Domestic violence is a serious public health problem in America with far-reaching consequences for women and children. Efforts to stop the violence have taken many forms and include diverse settings such as community shelters, schools, courts, hospitals and clinics, and research institutions.

While treatment outcome research is in its infancy, there is some preliminary evidence that certain kinds of interventions work better for particular batterer types than for others, that some offenders may not be helped by traditional interventions, and that even brief intervention programs are better than no treatment at all. Group treatment is generally preferred to individual or couples' treatment. Those batterers who drop out of treatment, and are therefore hardest to treat, are likely to be young substance abusers with a long history of violence.

Interventions for women generally take the form of shelter programs and group treatment programs. However, few communities offer interventions designed specifically to meet the needs of children exposed to domestic violence. While most battered women eventually do leave their abusive partners, those who have access to social and financial support, and who feel protected in the community and by the police, are more likely to leave.

Current efforts can be seen in communities that take an ecological or multilayered approach to the problem. That is, they offer coordinated responses to domestic violence in terms of primary, secondary, and tertiary prevention. Educational programs aimed at reducing the culture of violence against women and school-based programs that teach nonviolent problem solving and social skills are primary preventions.

Domestic Violence Intervention

Dating violence programs for teenagers and psycho-educational intervention programs for younger children exposed to domestic violence are examples of innovative secondary preventions. It is hoped that in the future communities that take the initiative in preempting and combating violence against women will need fewer treatment programs and police units to respond to domestic violence after it occurs.

(Stored data)
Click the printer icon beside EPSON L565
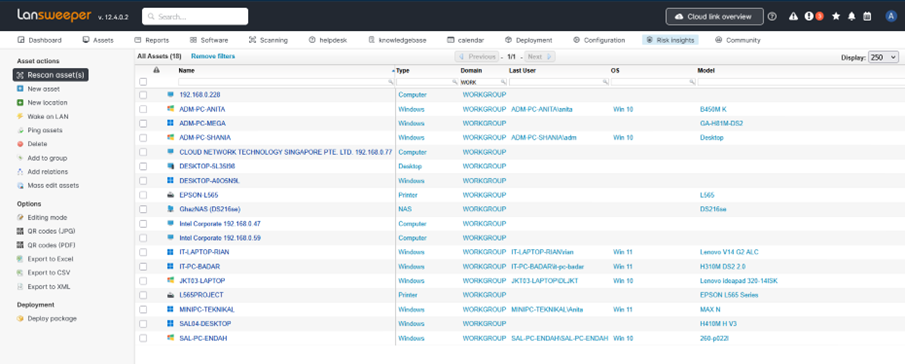Viewport: 905px width, 364px height. [170, 195]
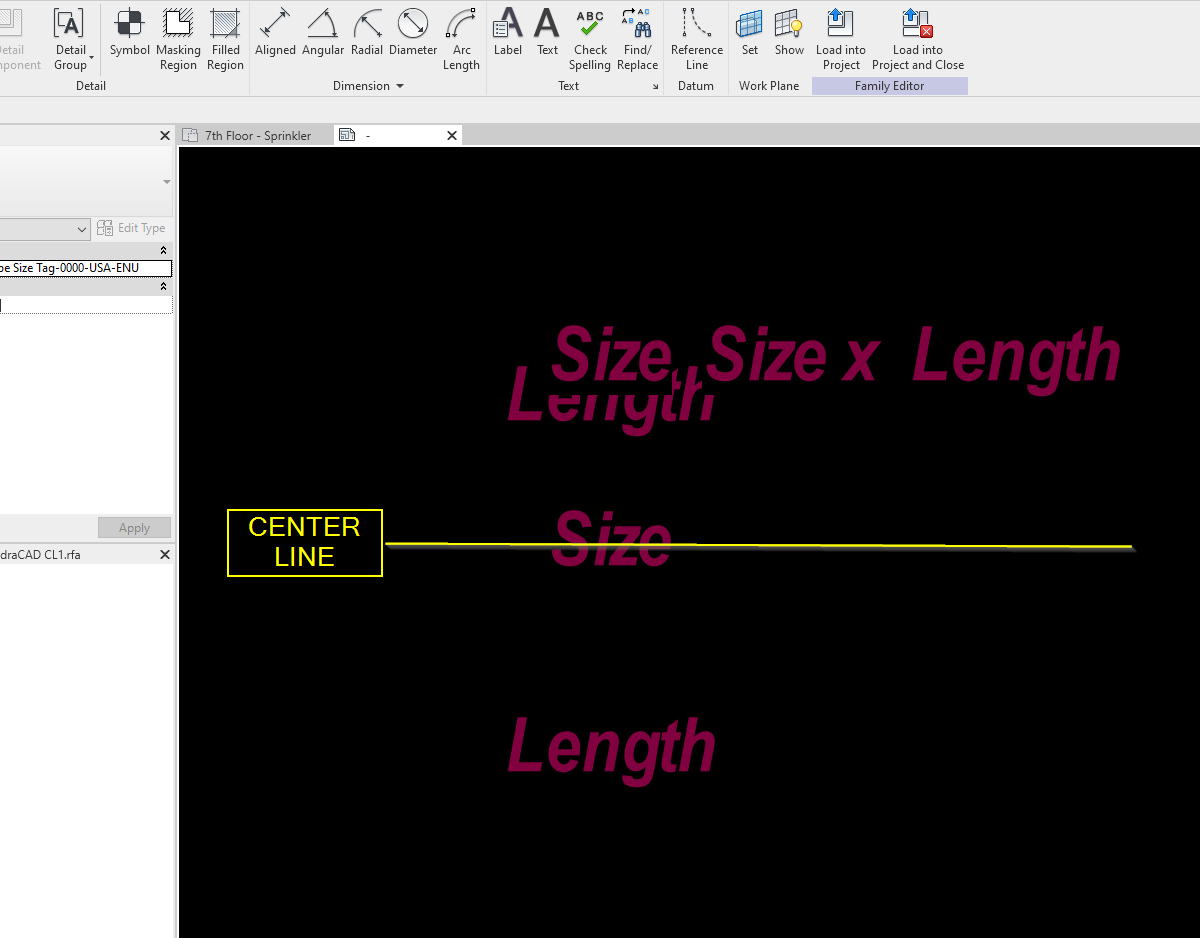Open the type selector dropdown
Screen dimensions: 1200x938
(x=83, y=228)
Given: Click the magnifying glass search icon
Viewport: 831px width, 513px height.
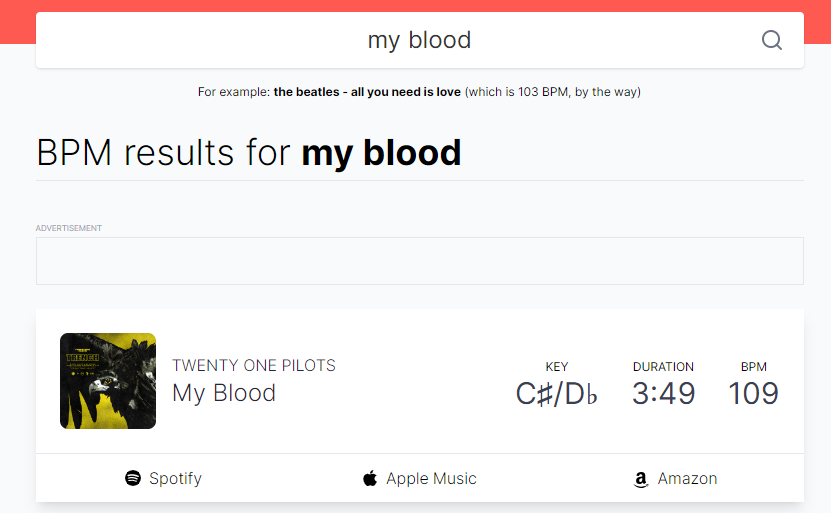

■ **EXERCISE A**:
Repeat the domestic violence passage word for word, starting at "Dating violence programs" and stopping after "after it occurs.".
■ **EXERCISE B**:
In the domestic violence passage, which batterers are described as likely to drop out of treatment?

■ **OUTPUT A**:
Dating violence programs for teenagers and psycho-educational intervention programs for younger children exposed to domestic violence are examples of innovative secondary preventions. It is hoped that in the future communities that take the initiative in preempting and combating violence against women will need fewer treatment programs and police units to respond to domestic violence after it occurs.

■ **OUTPUT B**:
Young substance abusers with a long history of violence.